*** STORED DATA ***

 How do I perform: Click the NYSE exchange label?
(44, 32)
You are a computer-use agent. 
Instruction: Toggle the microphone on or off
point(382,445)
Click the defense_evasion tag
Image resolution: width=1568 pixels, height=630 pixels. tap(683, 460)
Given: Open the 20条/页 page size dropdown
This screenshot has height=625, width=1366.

*** End of STORED DATA ***
*** STORED DATA ***

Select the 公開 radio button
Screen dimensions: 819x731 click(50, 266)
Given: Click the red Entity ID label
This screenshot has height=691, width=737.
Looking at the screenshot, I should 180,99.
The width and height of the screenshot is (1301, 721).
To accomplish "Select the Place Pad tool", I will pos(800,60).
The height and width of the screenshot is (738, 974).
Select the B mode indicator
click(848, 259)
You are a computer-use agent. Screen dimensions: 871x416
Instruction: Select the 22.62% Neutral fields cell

*** End of STORED DATA ***

▶ _GOAL OF THE EXERCISE_
Looking at the data above, write out exactly the lines that start at the one containing "Select the B mode indicator" and end at the one containing "Instruction: Select the"; include both and nothing beyond.

▶ _FINISHED TASK_
Select the B mode indicator
click(848, 259)
You are a computer-use agent. Screen dimensions: 871x416
Instruction: Select the 22.62% Neutral fields cell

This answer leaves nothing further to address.